Segment Start: STUDY MATERIAL
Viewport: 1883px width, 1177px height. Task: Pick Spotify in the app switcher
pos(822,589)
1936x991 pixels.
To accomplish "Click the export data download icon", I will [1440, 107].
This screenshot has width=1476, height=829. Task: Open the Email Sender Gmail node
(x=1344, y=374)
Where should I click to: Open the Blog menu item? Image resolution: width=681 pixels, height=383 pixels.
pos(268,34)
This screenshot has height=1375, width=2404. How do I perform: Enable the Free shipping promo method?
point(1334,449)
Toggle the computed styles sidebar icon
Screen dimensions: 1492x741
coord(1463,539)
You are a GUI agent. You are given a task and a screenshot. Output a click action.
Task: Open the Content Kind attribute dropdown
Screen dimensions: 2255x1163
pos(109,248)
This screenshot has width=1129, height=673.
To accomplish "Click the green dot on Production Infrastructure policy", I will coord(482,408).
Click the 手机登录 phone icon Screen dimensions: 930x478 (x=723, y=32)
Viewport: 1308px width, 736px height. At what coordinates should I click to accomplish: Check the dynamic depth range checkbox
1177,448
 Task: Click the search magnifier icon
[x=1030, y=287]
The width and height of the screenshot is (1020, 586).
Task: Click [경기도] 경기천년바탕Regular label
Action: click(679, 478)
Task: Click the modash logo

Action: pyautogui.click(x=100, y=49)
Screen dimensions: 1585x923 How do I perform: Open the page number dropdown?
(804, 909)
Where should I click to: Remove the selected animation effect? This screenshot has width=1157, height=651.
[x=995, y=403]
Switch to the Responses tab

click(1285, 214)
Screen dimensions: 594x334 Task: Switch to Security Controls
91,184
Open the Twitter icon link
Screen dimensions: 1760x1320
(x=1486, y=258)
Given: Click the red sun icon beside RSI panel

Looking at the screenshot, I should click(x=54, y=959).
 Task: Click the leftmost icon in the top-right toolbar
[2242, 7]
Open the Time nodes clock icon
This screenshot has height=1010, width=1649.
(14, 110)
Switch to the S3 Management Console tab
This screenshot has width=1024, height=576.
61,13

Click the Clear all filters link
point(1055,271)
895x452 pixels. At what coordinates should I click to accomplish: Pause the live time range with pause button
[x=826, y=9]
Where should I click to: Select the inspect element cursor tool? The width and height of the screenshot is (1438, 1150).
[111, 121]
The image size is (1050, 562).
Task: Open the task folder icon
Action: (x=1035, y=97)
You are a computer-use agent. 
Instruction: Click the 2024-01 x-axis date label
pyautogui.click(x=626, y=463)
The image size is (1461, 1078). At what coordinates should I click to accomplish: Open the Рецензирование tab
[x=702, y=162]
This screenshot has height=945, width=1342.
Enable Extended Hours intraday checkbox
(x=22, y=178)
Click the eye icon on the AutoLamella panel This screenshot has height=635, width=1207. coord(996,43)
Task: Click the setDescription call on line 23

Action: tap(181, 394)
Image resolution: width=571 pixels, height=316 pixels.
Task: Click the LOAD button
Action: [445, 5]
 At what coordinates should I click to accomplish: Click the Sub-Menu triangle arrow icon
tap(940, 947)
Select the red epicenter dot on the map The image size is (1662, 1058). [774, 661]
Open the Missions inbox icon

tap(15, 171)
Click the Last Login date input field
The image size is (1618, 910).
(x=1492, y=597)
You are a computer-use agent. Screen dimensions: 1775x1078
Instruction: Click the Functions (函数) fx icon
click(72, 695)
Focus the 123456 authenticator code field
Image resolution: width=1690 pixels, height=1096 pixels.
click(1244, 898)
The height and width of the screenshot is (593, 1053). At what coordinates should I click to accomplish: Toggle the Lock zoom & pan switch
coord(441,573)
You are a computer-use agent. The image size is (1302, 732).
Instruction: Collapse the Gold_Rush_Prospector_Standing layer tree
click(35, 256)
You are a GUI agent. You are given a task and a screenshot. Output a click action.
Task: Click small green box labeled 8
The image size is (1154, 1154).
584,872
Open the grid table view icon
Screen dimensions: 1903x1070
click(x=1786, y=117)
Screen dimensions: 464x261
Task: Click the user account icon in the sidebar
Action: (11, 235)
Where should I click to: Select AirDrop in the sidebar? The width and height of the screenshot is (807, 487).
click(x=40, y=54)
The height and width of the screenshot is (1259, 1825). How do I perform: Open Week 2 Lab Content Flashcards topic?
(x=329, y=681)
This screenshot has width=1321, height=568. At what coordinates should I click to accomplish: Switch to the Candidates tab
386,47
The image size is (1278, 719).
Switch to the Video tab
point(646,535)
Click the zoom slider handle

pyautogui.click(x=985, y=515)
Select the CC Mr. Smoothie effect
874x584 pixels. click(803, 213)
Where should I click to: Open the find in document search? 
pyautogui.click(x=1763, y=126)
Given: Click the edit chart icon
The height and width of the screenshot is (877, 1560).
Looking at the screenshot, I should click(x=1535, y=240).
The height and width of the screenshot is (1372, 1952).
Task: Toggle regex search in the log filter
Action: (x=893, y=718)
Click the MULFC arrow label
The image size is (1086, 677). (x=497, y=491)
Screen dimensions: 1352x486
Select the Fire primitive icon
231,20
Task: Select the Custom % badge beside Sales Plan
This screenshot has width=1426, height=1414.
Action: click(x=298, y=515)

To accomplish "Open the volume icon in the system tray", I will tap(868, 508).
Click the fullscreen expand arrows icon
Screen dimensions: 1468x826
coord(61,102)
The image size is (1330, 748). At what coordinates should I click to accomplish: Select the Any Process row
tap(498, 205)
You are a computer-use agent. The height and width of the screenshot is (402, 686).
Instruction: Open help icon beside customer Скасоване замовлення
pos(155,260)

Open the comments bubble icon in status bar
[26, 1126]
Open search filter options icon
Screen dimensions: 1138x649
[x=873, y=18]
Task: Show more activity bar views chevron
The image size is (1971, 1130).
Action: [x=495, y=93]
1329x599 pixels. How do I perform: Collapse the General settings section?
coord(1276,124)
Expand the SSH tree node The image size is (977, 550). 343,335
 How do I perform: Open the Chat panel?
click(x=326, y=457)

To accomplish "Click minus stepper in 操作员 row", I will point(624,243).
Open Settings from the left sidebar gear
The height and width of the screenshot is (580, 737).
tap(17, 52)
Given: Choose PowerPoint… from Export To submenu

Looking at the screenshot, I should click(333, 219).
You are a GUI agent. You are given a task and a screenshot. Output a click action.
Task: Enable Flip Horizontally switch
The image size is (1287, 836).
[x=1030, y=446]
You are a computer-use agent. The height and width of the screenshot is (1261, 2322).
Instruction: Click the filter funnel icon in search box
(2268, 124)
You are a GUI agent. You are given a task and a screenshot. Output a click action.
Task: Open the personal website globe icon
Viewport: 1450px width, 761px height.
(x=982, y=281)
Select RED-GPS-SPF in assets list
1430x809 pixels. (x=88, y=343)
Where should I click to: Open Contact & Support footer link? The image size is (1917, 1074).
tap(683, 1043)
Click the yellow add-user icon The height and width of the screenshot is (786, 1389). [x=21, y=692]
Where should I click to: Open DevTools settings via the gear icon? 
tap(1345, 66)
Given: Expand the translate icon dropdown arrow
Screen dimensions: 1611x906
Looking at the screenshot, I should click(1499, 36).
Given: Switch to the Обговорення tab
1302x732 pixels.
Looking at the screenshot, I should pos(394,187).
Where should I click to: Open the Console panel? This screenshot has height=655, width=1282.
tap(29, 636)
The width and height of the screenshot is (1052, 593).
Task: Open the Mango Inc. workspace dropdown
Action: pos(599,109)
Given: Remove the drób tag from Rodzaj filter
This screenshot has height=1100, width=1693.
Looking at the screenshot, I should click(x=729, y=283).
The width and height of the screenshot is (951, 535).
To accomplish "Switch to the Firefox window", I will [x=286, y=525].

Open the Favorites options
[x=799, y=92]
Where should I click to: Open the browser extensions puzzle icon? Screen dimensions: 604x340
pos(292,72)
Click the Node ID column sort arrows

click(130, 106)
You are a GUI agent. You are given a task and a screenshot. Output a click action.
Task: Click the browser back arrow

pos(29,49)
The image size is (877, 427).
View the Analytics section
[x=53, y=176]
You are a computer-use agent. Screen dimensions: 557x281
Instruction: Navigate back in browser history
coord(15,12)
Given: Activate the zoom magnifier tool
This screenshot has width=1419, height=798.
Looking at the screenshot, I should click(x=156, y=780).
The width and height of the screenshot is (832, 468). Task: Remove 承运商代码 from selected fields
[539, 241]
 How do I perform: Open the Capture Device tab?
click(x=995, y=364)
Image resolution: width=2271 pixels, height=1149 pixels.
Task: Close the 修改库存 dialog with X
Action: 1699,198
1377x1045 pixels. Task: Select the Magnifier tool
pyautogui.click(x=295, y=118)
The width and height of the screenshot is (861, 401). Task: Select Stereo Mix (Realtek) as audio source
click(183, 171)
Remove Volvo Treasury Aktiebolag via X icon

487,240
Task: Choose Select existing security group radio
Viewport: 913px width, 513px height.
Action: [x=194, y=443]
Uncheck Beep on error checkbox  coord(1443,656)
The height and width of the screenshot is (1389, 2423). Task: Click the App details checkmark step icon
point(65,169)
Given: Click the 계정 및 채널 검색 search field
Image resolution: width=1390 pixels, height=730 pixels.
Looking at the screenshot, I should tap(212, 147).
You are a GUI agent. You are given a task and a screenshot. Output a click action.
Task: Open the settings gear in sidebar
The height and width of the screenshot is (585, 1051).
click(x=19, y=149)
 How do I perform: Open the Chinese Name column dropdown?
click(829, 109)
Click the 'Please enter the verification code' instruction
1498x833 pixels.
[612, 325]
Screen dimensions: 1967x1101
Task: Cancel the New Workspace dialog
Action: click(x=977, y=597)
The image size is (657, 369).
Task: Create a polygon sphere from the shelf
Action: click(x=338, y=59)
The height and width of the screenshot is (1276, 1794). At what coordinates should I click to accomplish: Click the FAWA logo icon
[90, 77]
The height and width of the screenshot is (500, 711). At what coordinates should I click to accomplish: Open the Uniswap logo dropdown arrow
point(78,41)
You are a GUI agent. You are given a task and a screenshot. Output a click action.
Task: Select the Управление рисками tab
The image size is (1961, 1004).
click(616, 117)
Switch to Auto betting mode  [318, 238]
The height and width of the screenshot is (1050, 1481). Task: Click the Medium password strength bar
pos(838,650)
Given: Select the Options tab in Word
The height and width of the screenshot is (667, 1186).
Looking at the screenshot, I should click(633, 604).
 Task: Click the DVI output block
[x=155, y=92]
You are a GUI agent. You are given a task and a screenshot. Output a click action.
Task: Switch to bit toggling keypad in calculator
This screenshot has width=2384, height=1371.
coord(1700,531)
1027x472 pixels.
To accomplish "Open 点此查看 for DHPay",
Segment End: STUDY MATERIAL
#### EXERCISE AIM
The required output is the exact run of lines from the one with "The height and width of the screenshot is (1050, 1481)." through the final line of the entries.

#### OUTPUT OF THE EXERCISE
The height and width of the screenshot is (1050, 1481). Task: Click the Medium password strength bar
pos(838,650)
Given: Select the Options tab in Word
The height and width of the screenshot is (667, 1186).
Looking at the screenshot, I should click(633, 604).
 Task: Click the DVI output block
[x=155, y=92]
You are a GUI agent. You are given a task and a screenshot. Output a click action.
Task: Switch to bit toggling keypad in calculator
This screenshot has width=2384, height=1371.
coord(1700,531)
1027x472 pixels.
To accomplish "Open 点此查看 for DHPay",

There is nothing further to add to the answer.